Start of Document section

Lives Remembered

Alex McKillop: Shopkeeper, keeper of stories, and kind and gentle man

ALEX McKillop would have scoffed if you called him an historian yet it was his stories about his beloved village of Carnlough and the Glens of Antrim that had people conversing with him long after they had purchased an ice cream, confectionery or some other item in his shop.

He relished any opportunity to talk about the place he loved and McKillop's was somewhere to gather and exchange yarns.

It wasn't unusual to see a customer waiting patiently while Alex finished chatting to someone about who lived in what house, or who worked where, and what date some particular event happened in or around the village.

A few years ago a visitor from America called in and asked about his Carnlough ancestors. After a few minutes the man learned that they lived in the McKillop family home, right above the shop he was standing in.

Alex was able to show him a photograph of his great-great grandfather and, as the house was then vacant, even invited him to stay for a few nights in his ancestral home.

Born in January 1949 on Marine Road, Carnlough to Lilly and John McKillop, Alex began working in his mother's shop in High Street as soon as he left school while his father, a merchant sailor, was away at sea.

In 1972 he married Siobhan Hagan and together they moved to the shop's current location at Harbour Road. After the passing of his parents, Alex took over the business.

It was a colourful emporium of seaside delights, selling ice cream, candy floss and rock, as well as buckets and spades, swimming rings and children's toys, from water pistols to cowboy outfits and colouring books.

In the 1970s and 1980s there was also a small amusement arcade at the back and locals still talk fondly of the times they spent there, supervised by the ever watchful Alex.

End of Document section
Start of Supplied material

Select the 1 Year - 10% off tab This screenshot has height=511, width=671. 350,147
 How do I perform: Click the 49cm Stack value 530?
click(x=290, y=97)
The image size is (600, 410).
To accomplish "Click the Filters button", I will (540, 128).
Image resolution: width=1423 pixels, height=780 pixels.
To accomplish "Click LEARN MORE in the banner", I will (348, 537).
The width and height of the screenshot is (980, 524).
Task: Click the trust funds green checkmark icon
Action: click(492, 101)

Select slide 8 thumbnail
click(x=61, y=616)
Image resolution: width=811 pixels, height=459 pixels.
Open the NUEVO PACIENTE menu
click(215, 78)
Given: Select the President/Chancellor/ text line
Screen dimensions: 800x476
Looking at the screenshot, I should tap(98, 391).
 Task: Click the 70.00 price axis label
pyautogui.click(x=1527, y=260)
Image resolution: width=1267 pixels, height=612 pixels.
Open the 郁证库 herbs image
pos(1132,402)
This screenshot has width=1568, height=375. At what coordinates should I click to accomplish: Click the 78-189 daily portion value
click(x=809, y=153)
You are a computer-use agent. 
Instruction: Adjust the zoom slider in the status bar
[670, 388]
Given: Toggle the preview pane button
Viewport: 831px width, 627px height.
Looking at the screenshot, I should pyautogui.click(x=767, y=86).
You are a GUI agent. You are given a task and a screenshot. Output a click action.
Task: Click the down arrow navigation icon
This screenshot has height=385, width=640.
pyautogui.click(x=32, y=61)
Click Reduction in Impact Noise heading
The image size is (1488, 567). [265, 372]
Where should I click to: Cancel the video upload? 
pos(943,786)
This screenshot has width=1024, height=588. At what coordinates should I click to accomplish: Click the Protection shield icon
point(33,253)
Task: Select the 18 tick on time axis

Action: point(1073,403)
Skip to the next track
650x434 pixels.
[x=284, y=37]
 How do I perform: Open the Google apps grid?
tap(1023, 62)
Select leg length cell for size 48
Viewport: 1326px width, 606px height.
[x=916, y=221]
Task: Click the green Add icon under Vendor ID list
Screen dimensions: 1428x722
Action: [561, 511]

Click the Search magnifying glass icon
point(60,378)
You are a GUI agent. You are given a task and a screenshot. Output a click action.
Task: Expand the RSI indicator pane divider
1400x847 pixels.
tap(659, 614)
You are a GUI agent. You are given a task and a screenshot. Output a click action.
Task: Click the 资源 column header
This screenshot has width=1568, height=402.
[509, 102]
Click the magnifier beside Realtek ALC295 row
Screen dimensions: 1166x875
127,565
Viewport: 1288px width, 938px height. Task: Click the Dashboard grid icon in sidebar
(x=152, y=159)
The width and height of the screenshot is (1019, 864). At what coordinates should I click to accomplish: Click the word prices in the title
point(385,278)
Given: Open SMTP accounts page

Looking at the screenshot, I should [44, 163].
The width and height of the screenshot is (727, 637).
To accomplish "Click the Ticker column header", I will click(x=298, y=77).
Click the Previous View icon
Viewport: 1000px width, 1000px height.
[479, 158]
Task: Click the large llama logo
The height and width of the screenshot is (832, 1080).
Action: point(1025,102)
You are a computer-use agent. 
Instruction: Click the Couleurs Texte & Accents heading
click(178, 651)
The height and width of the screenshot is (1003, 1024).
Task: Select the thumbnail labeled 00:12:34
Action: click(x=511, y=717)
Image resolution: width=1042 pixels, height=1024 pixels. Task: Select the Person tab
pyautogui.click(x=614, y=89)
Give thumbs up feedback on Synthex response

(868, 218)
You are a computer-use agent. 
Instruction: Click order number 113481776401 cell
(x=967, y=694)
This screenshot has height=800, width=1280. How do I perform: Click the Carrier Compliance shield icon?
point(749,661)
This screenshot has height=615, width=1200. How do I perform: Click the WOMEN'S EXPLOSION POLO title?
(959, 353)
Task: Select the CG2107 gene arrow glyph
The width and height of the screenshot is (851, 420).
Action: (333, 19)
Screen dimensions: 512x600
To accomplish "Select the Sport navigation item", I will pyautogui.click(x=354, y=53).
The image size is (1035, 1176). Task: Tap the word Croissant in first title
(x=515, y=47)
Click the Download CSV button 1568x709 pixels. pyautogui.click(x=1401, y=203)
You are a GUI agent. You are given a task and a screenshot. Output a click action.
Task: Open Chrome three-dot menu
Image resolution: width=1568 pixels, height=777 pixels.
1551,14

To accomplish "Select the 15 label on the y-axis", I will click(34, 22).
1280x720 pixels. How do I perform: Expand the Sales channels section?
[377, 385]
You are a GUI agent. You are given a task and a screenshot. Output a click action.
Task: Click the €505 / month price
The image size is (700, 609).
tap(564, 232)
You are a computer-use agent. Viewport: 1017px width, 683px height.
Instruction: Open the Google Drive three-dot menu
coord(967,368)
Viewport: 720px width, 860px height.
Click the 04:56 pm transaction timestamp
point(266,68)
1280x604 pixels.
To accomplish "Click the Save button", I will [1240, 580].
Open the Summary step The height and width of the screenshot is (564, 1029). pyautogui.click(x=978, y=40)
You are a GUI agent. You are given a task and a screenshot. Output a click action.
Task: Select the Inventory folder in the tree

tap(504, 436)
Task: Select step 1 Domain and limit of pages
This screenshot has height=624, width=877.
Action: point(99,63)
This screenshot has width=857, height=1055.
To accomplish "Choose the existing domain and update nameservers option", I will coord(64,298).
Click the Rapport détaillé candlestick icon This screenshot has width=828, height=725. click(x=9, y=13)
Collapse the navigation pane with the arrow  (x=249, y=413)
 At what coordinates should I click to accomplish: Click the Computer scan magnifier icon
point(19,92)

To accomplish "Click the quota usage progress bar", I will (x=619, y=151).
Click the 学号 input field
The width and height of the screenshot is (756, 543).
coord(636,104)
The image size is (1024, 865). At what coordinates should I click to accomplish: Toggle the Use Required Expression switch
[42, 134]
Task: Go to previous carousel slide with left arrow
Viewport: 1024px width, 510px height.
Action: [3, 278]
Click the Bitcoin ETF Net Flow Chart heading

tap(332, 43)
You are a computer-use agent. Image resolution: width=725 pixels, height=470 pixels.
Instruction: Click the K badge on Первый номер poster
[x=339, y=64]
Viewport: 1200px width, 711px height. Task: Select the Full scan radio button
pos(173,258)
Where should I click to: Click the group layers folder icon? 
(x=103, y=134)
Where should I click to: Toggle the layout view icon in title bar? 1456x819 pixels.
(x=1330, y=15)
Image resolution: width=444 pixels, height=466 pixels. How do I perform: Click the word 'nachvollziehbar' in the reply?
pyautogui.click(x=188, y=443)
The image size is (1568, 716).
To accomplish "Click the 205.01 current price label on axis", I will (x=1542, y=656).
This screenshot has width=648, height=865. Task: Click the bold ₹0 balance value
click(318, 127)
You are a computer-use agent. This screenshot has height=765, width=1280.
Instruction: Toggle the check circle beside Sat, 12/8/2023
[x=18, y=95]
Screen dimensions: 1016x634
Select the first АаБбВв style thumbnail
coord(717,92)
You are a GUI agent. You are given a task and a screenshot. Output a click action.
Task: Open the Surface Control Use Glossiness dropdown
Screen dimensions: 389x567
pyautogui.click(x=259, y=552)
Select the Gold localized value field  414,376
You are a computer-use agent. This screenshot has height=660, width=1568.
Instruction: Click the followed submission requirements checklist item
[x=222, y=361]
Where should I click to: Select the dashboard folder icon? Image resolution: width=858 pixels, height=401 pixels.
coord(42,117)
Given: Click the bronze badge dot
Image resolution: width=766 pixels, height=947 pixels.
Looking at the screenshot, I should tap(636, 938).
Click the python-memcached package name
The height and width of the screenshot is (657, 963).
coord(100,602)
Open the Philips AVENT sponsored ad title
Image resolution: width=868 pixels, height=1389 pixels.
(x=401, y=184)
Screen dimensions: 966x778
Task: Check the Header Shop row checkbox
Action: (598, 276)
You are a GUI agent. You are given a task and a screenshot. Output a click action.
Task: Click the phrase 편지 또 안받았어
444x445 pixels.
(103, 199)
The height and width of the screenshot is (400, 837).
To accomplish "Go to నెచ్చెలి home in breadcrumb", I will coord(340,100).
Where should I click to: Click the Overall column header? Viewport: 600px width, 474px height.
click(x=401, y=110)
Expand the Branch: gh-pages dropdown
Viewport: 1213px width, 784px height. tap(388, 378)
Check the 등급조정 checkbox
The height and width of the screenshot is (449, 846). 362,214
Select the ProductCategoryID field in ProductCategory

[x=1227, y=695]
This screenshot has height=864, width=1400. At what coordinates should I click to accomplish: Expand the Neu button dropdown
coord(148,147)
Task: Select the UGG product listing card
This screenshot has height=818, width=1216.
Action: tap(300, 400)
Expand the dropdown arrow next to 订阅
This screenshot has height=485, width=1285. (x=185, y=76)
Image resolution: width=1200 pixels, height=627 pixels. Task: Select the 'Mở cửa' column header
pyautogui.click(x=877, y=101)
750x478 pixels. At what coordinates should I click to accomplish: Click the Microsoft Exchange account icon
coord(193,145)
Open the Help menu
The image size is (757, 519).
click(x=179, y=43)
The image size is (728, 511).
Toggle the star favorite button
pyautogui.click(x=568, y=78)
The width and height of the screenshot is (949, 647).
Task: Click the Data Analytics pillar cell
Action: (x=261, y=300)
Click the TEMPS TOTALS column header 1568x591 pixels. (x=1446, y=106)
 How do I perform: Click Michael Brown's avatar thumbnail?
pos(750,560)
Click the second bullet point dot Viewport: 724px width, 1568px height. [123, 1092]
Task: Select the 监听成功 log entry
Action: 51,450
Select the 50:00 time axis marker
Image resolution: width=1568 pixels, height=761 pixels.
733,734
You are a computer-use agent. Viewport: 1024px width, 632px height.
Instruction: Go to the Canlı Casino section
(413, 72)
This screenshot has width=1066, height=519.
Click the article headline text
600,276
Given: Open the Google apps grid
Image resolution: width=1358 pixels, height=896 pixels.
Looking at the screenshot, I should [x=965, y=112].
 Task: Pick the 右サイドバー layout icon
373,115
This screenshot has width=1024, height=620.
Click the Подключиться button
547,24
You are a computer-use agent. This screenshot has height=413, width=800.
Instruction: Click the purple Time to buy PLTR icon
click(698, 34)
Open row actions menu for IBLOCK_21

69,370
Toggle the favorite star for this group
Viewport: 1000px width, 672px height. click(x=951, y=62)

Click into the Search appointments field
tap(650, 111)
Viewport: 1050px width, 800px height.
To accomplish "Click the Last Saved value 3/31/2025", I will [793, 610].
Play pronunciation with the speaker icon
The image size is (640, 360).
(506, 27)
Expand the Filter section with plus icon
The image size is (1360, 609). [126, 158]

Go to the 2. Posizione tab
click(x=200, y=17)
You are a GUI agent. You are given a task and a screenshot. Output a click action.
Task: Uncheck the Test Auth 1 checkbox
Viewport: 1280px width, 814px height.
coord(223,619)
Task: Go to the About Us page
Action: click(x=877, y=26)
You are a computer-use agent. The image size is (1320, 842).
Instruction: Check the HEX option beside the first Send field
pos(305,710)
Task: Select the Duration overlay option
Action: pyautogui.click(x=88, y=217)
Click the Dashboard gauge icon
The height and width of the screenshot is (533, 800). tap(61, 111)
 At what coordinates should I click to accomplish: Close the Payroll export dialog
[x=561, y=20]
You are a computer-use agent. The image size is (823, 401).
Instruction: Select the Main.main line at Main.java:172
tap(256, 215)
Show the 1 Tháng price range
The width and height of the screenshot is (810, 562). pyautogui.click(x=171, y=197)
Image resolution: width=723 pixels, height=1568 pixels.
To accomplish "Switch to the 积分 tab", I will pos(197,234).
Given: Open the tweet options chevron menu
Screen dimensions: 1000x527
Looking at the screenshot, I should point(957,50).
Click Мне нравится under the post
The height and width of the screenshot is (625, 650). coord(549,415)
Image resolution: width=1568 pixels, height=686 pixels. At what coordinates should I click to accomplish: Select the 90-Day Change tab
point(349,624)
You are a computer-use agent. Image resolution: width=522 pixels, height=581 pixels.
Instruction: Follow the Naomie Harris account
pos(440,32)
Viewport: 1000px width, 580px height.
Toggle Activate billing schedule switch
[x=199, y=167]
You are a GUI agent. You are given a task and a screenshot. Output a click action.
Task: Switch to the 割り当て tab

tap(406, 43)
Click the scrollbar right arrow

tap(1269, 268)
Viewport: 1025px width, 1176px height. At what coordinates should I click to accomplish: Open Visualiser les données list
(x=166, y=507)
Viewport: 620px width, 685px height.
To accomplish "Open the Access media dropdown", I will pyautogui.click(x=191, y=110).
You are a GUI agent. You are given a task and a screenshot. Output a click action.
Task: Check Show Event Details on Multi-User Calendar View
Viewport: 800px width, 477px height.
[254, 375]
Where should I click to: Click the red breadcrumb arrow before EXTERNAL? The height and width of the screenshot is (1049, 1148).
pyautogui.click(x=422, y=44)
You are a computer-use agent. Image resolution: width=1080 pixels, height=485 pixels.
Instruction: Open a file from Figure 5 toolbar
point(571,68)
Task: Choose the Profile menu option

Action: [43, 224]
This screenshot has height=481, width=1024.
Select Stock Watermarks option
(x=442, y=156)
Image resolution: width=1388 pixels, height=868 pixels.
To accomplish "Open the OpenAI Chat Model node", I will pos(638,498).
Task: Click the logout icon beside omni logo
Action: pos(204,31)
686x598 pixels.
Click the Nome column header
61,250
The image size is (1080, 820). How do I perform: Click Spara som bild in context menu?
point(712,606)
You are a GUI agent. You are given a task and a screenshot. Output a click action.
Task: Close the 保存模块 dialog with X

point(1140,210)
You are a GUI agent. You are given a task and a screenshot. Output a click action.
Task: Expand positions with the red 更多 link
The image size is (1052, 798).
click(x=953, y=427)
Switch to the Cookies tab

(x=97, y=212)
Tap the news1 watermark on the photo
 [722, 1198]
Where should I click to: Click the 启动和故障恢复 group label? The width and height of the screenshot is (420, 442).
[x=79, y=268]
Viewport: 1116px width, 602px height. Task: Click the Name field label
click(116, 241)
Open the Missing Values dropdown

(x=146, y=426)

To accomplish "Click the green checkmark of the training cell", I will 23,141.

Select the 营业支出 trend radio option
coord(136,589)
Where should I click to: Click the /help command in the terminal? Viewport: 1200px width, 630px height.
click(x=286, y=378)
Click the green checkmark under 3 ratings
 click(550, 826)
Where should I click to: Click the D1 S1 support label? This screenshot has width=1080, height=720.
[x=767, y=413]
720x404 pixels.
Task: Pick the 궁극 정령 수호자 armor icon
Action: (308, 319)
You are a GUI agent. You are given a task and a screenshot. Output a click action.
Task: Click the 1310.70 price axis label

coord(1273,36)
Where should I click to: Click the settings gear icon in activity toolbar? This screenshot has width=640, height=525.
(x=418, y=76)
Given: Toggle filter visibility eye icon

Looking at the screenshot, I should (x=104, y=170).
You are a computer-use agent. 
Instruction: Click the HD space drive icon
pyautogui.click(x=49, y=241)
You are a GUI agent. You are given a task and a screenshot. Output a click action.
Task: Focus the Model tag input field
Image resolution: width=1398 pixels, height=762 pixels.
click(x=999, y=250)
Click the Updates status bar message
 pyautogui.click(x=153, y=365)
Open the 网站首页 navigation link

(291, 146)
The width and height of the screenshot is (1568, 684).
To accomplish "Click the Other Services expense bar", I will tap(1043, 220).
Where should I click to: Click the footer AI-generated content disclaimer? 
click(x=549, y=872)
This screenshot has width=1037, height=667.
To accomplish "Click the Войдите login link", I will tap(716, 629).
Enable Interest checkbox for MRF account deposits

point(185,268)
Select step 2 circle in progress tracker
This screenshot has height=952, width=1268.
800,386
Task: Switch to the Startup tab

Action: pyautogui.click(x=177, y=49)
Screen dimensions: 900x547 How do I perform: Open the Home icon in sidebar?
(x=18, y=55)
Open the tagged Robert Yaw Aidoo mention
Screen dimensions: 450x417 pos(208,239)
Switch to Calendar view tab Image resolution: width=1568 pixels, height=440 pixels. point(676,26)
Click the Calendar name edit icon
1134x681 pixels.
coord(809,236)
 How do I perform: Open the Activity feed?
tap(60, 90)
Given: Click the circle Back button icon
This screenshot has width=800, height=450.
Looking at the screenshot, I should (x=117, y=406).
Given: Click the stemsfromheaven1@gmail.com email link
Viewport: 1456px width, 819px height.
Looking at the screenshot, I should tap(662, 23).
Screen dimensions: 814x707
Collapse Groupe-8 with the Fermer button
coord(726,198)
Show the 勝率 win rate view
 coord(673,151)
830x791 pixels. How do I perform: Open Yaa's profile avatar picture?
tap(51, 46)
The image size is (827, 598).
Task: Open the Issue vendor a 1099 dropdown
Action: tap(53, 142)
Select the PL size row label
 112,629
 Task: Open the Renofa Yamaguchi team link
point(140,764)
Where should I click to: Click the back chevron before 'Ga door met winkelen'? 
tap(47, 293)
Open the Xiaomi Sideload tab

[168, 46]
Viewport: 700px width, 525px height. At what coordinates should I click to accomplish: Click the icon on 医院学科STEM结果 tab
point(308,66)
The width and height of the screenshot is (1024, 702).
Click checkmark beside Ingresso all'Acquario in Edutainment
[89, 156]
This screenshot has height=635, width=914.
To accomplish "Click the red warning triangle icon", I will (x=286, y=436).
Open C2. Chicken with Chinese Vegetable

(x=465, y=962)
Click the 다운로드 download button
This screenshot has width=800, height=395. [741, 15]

End of Supplied material

* **Activity A**
List every person named in the tribute to Alex McKillop.
* **Activity B**
Answer the following from the tribute to Alex McKillop:
(i) In what month and year was he born?
(ii) In which year did he marry?
(iii) What stood at the back of the shop in the 1970s and 1980s?

* **Task result A**
Alex McKillop; Lilly, his mother; John McKillop, his father; Siobhan Hagan, his wife

* **Task result B**
(i) January 1949
(ii) 1972
(iii) A small amusement arcade